---------- Text extract ----------

Enclosures - boy, they really don’t have a replacement interval, so you’re fully exposed to the capital spending of the customers, the network rollouts.
At least in the battery side, even when they’re not putting in new networks, they still have replacement cycles, and I would say by and large in all regions that that replacement interval continues to sustain us, even in the telecom markets, and then we’re particularly kicking it pretty good in China right now as they’re doing a 4G rollout.
So hopefully that gets to the telecom question..
That’s helpful, thanks Dave..
Okay, great..
Our next question comes from John Franzreb with Sidoti & Company..
Good morning guys. I’d like to talk a little bit about the lack of operating leverage. With the gross margin performing so well in the fourth quarter, it didn’t really translate to the operating line.
You called out a couple items - executive compensation and higher warranty expenses, but you also said that Q1 would be similar type costs as Q4, and that has my head scratching a little bit.
Can you kind of walk us through what’s going on?.
Okay John. So as I mentioned in my prepared remarks, for the full year the dollar amount for operating expenses stayed constant.

---------- Supplied information ----------

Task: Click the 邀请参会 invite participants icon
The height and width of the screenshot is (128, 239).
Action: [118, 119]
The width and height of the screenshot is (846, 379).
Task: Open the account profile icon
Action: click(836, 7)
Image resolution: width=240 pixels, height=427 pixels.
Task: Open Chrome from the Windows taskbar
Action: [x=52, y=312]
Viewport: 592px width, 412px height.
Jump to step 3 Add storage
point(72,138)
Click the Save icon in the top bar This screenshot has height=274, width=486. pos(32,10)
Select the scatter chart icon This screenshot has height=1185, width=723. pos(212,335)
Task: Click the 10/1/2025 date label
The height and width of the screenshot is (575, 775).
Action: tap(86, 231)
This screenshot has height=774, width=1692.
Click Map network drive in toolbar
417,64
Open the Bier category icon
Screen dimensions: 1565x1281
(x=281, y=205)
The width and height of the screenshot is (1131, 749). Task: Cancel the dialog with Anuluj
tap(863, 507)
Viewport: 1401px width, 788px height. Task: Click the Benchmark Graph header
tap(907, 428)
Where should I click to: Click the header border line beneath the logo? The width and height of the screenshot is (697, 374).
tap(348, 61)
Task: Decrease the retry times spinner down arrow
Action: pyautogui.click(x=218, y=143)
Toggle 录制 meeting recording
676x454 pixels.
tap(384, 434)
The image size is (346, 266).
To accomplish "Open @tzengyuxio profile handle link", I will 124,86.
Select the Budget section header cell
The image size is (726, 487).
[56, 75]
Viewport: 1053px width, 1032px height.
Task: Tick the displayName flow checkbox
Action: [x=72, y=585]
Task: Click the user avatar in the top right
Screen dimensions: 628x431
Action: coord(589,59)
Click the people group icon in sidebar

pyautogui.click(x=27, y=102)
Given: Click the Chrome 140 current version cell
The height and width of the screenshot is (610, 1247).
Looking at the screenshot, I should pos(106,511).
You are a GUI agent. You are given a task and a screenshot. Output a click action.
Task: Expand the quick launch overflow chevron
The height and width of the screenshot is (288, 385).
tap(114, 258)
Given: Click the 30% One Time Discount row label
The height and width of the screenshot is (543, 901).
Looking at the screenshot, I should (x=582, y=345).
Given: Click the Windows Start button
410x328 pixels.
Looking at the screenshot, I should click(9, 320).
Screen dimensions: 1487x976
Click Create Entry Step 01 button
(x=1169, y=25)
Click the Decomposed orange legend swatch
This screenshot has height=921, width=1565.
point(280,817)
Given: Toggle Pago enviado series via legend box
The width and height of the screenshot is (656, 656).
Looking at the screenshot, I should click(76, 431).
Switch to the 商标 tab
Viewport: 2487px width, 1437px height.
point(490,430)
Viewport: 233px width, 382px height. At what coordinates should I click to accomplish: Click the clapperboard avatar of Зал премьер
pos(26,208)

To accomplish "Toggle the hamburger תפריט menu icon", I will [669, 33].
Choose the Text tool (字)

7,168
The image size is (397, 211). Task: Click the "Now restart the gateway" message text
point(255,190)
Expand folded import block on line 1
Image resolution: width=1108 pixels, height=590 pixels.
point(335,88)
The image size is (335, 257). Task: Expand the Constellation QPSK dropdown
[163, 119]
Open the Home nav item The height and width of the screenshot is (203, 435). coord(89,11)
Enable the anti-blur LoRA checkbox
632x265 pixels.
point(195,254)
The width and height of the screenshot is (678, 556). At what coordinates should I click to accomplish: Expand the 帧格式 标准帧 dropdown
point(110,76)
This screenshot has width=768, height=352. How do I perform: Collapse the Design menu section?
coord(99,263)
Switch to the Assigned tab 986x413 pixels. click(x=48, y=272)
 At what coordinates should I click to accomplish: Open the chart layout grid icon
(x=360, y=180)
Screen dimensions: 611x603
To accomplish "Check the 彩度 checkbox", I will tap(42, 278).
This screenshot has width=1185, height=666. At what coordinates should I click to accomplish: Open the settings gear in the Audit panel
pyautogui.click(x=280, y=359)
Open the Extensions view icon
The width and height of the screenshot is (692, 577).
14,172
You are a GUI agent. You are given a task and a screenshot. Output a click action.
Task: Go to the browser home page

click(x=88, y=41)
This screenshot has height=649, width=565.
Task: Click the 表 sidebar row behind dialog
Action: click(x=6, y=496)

----------

Things to do>
A) In the call transcript, which country does the speaker say is doing a 4G rollout?
B) Return, unchanged, the stretch of the records from the line containing "Select the Budget section header cell" through the line containing "point(280,817)".

The responses>
A) China.

B)
Select the Budget section header cell
The image size is (726, 487).
[56, 75]
Viewport: 1053px width, 1032px height.
Task: Tick the displayName flow checkbox
Action: [x=72, y=585]
Task: Click the user avatar in the top right
Screen dimensions: 628x431
Action: coord(589,59)
Click the people group icon in sidebar

pyautogui.click(x=27, y=102)
Given: Click the Chrome 140 current version cell
The height and width of the screenshot is (610, 1247).
Looking at the screenshot, I should pos(106,511).
You are a GUI agent. You are given a task and a screenshot. Output a click action.
Task: Expand the quick launch overflow chevron
The height and width of the screenshot is (288, 385).
tap(114, 258)
Given: Click the 30% One Time Discount row label
The height and width of the screenshot is (543, 901).
Looking at the screenshot, I should (x=582, y=345).
Given: Click the Windows Start button
410x328 pixels.
Looking at the screenshot, I should click(9, 320).
Screen dimensions: 1487x976
Click Create Entry Step 01 button
(x=1169, y=25)
Click the Decomposed orange legend swatch
This screenshot has height=921, width=1565.
point(280,817)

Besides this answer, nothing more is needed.